» **THE DATA**
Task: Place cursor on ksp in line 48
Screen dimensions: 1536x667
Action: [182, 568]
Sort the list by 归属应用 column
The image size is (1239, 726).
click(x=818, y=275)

» **EXERCISE INSTRUCTIONS**
Every record needs to be reproduced exactly, with none skipped.

» **ANSWER TO THIS TASK**
Task: Place cursor on ksp in line 48
Screen dimensions: 1536x667
Action: [182, 568]
Sort the list by 归属应用 column
The image size is (1239, 726).
click(x=818, y=275)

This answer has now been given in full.